::: Data excerpts :::
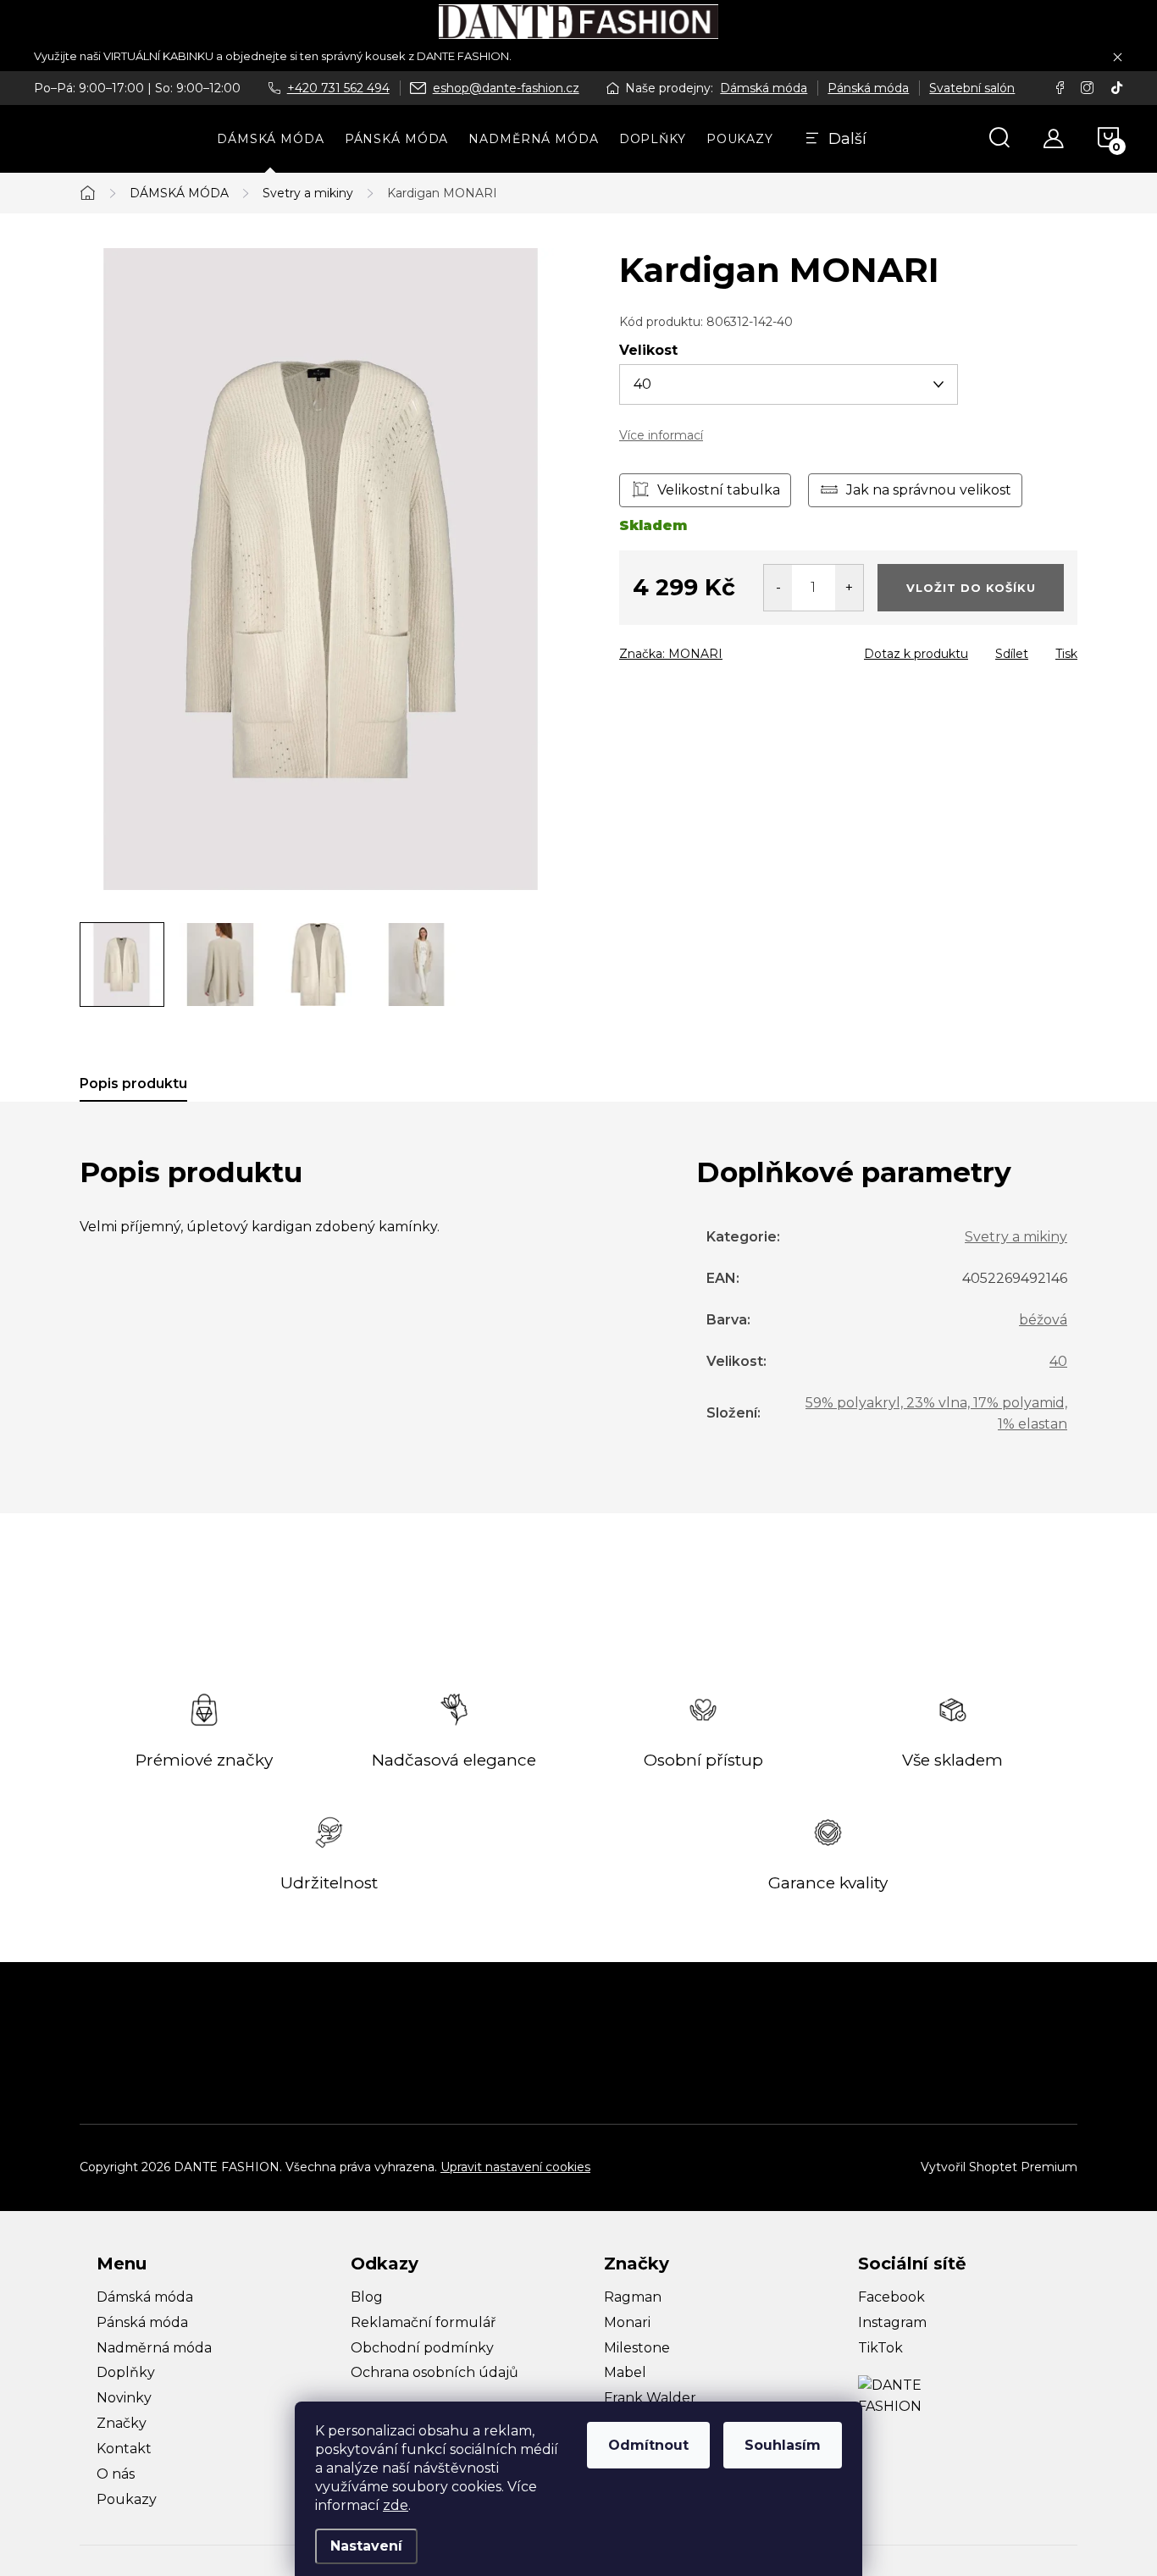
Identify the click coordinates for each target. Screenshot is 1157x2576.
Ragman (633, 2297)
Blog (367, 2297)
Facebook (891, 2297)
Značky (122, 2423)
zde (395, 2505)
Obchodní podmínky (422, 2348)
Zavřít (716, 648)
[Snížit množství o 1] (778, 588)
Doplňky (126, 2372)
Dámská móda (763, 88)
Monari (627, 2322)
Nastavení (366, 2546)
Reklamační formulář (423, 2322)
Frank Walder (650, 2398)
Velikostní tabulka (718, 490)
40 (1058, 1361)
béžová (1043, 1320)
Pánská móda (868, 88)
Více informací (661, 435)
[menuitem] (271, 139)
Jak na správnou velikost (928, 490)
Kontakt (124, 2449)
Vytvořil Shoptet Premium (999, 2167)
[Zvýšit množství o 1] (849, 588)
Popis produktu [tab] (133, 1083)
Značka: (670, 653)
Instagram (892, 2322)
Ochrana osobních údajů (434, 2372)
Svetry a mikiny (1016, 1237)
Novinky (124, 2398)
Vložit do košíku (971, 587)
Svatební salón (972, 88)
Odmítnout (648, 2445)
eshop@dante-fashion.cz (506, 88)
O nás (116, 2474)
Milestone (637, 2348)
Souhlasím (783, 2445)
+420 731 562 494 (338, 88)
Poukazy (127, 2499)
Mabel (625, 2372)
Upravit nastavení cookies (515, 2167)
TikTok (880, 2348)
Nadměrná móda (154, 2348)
:::
- _Task objective_:
Repeat exactly the lines from the start of the entries down to the line with "Kontakt (124, 2449)", keeping both ends but none of the pictures.

- _Your response_:
Identify the click coordinates for each target. Screenshot is 1157x2576.
Ragman (633, 2297)
Blog (367, 2297)
Facebook (891, 2297)
Značky (122, 2423)
zde (395, 2505)
Obchodní podmínky (422, 2348)
Zavřít (716, 648)
[Snížit množství o 1] (778, 588)
Doplňky (126, 2372)
Dámská móda (763, 88)
Monari (627, 2322)
Nastavení (366, 2546)
Reklamační formulář (423, 2322)
Frank Walder (650, 2398)
Velikostní tabulka (718, 490)
40 (1058, 1361)
béžová (1043, 1320)
Pánská móda (868, 88)
Více informací (661, 435)
[menuitem] (271, 139)
Jak na správnou velikost (928, 490)
Kontakt (124, 2449)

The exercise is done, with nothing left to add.